Pro move: Do the ritual slowly — 30–45 minutes is ideal. Hydrate before and after.
Step-by-Step
- Warm Lagoon Soak
Settle your breathing, float near the edge, and let your heart rate relax.
- Cold Plunge
A short dip ($10–60$ seconds) triggers a healthy stress response.
- Benefits: Vasoconstriction, mental clarity, reduced inflammation.
- Tip: Exhale as you step in; keep shoulders under for a moment.
- Ocean-View Sauna
Floor-to-ceiling glass with sea panoramas — heat promotes circulation.
- Sit at mid-level for balanced heat; towel under legs for comfort.
- Cold Mist Room
A gentle reset that preps your skin for exfoliation; breathe slowly.
- Sky Body Scrub
Apply evenly with small circular motions; avoid face and sensitive areas.
- Focus: Elbows, knees, shins — rinse lightly before steam.
- Steam Room
Heat + humidity activate the scrub; pores open for deep cleanse.
- 5–8 minutes is plenty; exit if lightheaded.
- Rinse + Relax
A warm shower finishes the cycle; return to the lagoon to savor the afterglow.
Safety & Listen to Your Body
- Skip or shorten the cold plunge if pregnant, hypertensive, or advised by your physician.
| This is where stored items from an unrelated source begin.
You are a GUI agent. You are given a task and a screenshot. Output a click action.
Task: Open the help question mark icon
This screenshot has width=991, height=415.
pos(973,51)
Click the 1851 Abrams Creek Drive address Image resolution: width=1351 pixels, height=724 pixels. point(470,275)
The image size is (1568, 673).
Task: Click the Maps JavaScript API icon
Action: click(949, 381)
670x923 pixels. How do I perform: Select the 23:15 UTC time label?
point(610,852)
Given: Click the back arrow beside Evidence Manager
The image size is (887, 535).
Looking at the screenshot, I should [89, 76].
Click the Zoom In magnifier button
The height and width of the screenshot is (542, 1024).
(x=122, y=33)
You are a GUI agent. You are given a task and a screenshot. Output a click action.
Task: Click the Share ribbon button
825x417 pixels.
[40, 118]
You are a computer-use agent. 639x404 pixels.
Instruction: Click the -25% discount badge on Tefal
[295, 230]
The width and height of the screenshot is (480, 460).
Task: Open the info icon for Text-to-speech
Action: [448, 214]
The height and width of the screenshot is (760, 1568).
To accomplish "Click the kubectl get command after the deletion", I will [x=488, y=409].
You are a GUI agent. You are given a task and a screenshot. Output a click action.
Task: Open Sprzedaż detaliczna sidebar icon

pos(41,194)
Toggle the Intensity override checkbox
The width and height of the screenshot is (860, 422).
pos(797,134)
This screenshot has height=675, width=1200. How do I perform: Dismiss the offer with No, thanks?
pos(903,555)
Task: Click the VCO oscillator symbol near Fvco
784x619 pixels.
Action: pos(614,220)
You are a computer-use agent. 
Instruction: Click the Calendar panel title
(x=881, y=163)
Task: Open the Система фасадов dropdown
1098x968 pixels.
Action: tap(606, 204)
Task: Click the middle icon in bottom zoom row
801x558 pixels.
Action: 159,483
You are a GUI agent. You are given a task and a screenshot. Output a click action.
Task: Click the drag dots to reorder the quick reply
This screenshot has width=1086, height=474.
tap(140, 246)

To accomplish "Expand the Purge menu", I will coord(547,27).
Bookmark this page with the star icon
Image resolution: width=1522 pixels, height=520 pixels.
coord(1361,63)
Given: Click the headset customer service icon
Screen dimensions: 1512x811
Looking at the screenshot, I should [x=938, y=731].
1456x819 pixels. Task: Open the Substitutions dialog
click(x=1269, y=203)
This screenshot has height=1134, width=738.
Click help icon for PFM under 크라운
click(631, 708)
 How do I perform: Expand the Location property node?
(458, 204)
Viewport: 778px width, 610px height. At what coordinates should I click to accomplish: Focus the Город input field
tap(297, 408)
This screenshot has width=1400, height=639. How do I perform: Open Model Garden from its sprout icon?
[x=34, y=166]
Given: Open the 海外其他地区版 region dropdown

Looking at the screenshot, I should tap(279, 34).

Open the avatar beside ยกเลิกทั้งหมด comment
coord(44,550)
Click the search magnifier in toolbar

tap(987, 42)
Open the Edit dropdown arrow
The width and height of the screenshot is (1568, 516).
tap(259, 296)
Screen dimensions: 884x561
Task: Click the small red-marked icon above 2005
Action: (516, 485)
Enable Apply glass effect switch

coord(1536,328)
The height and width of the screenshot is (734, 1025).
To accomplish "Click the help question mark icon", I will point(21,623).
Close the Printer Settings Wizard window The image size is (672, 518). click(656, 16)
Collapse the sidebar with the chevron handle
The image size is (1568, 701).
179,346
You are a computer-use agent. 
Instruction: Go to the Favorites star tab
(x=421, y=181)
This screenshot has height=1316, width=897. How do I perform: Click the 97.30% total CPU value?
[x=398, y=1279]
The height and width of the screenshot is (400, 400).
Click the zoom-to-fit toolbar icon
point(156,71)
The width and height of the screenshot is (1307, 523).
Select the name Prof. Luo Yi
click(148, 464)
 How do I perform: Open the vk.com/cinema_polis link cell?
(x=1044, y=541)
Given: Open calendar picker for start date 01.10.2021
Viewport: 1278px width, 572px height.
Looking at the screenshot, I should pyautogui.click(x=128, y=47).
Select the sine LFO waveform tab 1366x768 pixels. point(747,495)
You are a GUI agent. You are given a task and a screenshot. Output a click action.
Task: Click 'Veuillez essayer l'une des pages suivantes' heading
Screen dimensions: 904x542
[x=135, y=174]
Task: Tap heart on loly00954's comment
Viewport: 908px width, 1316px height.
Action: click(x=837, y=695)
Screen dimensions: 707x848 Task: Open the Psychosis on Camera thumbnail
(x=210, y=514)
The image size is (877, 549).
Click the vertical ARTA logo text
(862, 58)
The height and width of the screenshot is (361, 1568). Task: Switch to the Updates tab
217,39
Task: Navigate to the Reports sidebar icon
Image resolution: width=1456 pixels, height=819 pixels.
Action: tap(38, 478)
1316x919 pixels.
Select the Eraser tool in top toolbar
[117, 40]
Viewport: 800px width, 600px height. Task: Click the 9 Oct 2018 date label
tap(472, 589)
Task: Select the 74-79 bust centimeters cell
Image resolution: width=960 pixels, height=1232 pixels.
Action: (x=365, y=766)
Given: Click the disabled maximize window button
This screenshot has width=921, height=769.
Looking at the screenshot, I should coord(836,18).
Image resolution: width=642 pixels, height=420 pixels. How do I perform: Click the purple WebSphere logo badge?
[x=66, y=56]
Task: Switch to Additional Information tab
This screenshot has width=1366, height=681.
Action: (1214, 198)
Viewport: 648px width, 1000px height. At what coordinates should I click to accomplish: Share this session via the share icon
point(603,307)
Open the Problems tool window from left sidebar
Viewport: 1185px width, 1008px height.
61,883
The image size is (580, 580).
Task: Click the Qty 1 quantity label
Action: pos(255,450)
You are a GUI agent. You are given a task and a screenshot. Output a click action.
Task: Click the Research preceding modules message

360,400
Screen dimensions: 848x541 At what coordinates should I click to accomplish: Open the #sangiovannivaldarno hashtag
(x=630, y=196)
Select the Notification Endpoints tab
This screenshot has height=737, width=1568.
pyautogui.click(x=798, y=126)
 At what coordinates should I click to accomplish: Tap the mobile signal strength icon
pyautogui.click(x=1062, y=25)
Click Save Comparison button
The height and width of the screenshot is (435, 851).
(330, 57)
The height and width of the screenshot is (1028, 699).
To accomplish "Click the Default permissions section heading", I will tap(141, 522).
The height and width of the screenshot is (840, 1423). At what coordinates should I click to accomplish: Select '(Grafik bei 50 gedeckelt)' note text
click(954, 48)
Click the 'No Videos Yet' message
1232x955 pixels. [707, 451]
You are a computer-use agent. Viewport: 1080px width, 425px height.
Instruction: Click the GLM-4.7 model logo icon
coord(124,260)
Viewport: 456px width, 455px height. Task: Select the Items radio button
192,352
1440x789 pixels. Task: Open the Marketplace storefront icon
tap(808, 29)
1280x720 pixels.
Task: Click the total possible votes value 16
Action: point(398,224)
- Stay hydrated; limit alcohol before heat and cold exposure.
- If dizzy, sit and cool down; staff are trained to assist.
What You’ll Feel
- Calm focus, warm limbs, bright skin, and a pleasant post-sauna glow.
- Most guests report improved sleep the night after.
Tip: Pair your ritual with a quiet corner in the lagoon afterward — near rock walls for shelter.